Near-Optimal Hybrid Precoding Analysis in 5G mmWave massive MIMO Systems with Large Antenna Arrays

Abstract

Millimeter-wave (mmWave) communication is most likely to appear as a aspiring technology in the upcoming generation of cellular communication (5G). To confront several challenges (e.g., system complexity, energy consumption etc.), hybrid precoding is largely investigated in mmWave massive MIMO systems due to its low energy consuming nature and reduced system complexity.
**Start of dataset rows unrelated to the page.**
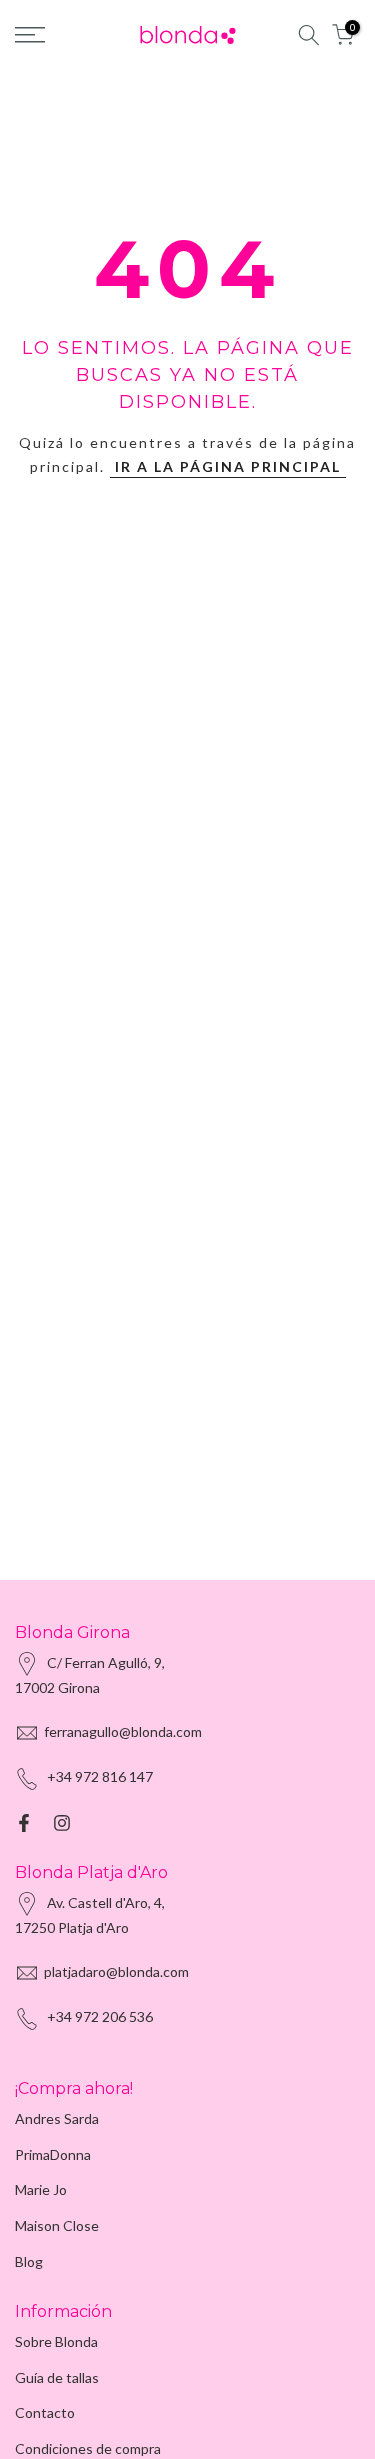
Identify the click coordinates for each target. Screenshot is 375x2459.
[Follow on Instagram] (62, 1823)
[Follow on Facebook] (24, 1823)
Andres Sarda (57, 2118)
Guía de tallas (57, 2377)
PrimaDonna (53, 2154)
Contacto (45, 2412)
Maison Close (57, 2225)
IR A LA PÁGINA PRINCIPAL (228, 466)
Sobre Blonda (56, 2341)
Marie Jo (41, 2189)
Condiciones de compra (88, 2448)
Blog (29, 2261)
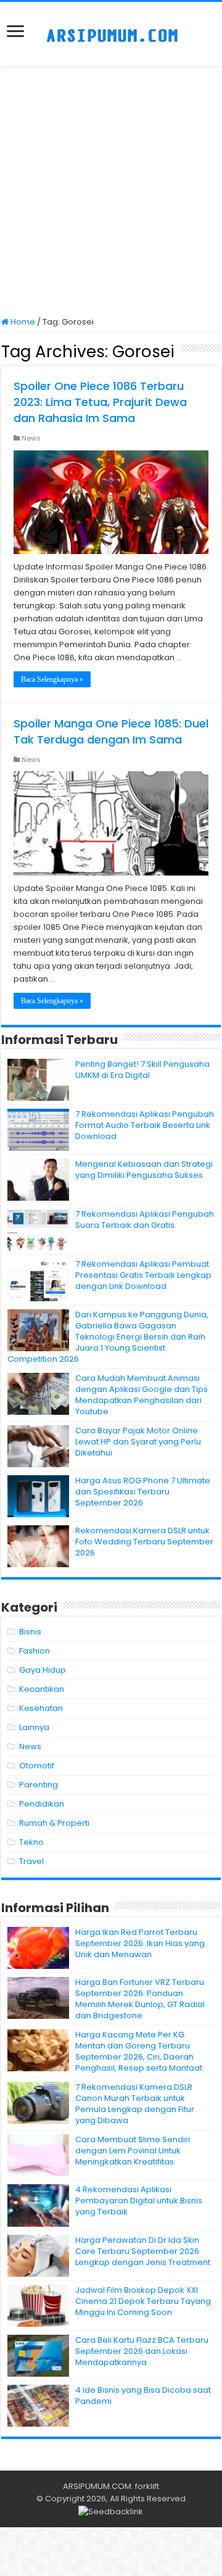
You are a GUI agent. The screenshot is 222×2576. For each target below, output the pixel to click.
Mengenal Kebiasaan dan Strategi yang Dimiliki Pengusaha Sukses (144, 1169)
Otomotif (36, 1765)
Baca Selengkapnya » (52, 679)
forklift (147, 2486)
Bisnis (30, 1632)
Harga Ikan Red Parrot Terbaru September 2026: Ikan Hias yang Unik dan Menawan (140, 1943)
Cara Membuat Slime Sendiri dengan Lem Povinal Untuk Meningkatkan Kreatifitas (132, 2151)
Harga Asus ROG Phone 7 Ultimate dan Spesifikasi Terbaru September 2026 (142, 1492)
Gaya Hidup (42, 1670)
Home (22, 322)
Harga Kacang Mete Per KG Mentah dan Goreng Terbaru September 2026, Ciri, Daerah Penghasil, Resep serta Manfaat (138, 2051)
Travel (31, 1861)
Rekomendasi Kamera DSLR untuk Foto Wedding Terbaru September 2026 (144, 1542)
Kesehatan (41, 1708)
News (31, 438)
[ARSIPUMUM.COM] (110, 33)
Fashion (34, 1651)
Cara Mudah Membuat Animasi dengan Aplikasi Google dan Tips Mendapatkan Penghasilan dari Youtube (141, 1394)
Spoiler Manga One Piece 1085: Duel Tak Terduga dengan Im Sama (111, 731)
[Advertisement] (111, 192)
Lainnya (34, 1727)
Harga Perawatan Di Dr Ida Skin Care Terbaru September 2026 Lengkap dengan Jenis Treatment (142, 2251)
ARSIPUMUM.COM (97, 2486)
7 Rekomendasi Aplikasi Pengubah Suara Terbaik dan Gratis (144, 1219)
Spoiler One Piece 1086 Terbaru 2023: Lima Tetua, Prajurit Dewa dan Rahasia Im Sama (100, 402)
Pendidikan (41, 1804)
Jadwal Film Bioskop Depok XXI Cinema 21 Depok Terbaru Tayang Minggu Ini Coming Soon (143, 2301)
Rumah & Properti (54, 1823)
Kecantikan (41, 1689)
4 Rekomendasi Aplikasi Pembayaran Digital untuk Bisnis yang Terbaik (138, 2201)
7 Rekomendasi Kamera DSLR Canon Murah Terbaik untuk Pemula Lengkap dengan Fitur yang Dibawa (134, 2103)
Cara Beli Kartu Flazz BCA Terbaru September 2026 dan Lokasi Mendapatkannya (141, 2351)
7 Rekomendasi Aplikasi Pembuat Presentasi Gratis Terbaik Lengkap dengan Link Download (143, 1275)
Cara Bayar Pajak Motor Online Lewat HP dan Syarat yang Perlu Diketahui (138, 1442)
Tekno (31, 1842)
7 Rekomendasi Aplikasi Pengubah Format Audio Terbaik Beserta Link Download (144, 1125)
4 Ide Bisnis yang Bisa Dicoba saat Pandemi (143, 2395)
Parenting (38, 1785)
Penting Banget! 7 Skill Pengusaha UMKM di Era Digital (142, 1069)
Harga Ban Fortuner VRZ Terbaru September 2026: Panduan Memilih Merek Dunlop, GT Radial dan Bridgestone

Most prior works have focused on two types of hybrid precoding structures: (i) fully-connected structure which requiring a massive amount of phase-shifters (PS), (ii) sub-connected structure where comparatively less number of PS is needed; both structures considering only mmWave channel. In this paper, the downlink communication of a mmWave massive MIMO system in considered and the achievable sum-rate of a hybrid precoding (sub-connected) based on successive interference cancellation (SIC) is analyzed in both mmWave channel as well as in different wireless channels. Results demonstrate that the SIC-based scheme achieves nearoptimum sum-rate in different wireless channels and mmWave channel as well regardless of the fact that it utilizes a small number of phase-shifters compared to other architectures and performs even better in the conventional wireless channels than in mmWave channel. Results also indicate that the sum-rate is even more near to optimal when the user antennas and RF chains are sufficiently increased.